Es werden weiterhin unterschieden: Retest-Reliabilität, Paralleltest-Reliabilität, Testhalbierungs-Reliabilität (Split-Half) und Interne Konsistenz.

Eine Waage sollte keine zufälligen Messfehler produzieren. Wird ein Pfund (500 g) Mehl gewogen, sollte die Waage dies auch tatsächlich ausweisen. Dies sollte bei jedem Wiegevorgang der Fall sein und zusätzlich sollte es auch keine Rolle spielen, ob es andere Gegenstände bzw. zu wiegende Objekte mit demselben Gewicht, z.B. ein Pfund Nudeln, sind. Die Waage sollte jedes Mal ein Pfund anzeigen.

 

4 Validität

Validität beschreibt die Gültigkeit einer Messung. Eine hohe Validität liegt dann vor, wenn das und nur das Merkmal, was gemessen werden soll, tatsächlich gemessen wird. Hierbei spricht man auch von materieller Genauigkeit. (vgl. Lienert, G. A., Raatz, U. (1988), S. 7)
Es werden weiterhin unterschieden: Inhaltsvalidität, Augenscheinvalidität, Konstruktvalidität und Kriteriumsvalidität.

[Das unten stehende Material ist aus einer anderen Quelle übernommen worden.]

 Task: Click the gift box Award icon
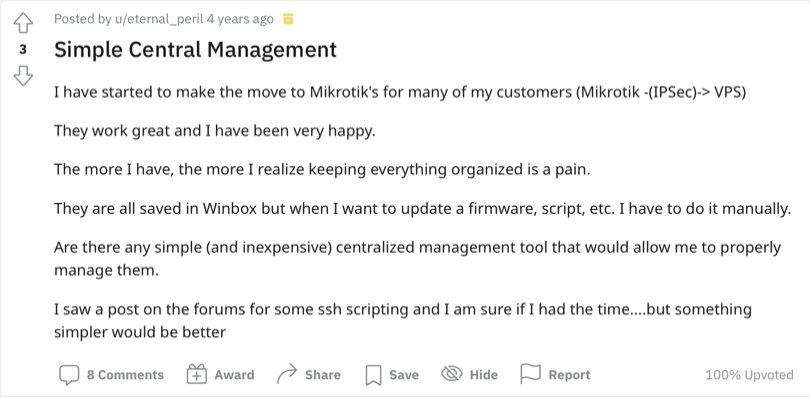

Um beim Beispiel der Waage zu bleiben: die Waage sollte tatsächlich das Gewicht des zu wiegenden Gegenstandes messen und nicht die Raumtemperatur oder das Gewicht des vorletzten Wiegevorganges.

 

5 Reliabilität und Validität

In folgender Abbildung (Quelle leider unbekannt) wird hoffentlich noch mal deutlich, was eine reliable Messung und eine valide Messung ausmachen und wie sie zusammen passen können. Der Idealfall ist unten rechts abgebildet.
Reliabilität und Validität
 

Objektivität, Reliabilität und Validität bedingen einander. Objektivität ist für Reliabilität notwendig (aber nicht hinreichend). Gleichzeitig ist Reliabilität für Validität notwendig (aber ebenfalls nicht hinreichend).

 

6 Literatur

  • Lienert, G. A., Raatz, U. (1998). Testaufbau und Testanalyse. Deutschland: Beltz, Psychologie Verlags Union.
  • Moosbrugger, H., Kelava, A. (2011). Testtheorie und Fragebogenkonstruktion. Deutschland: Springer Berlin Heidelberg.
  • Peter, J. P. (1979). Reliability: A review of psychometric basics and recent marketing practices. Journal of marketing research, 16(1), 6-17.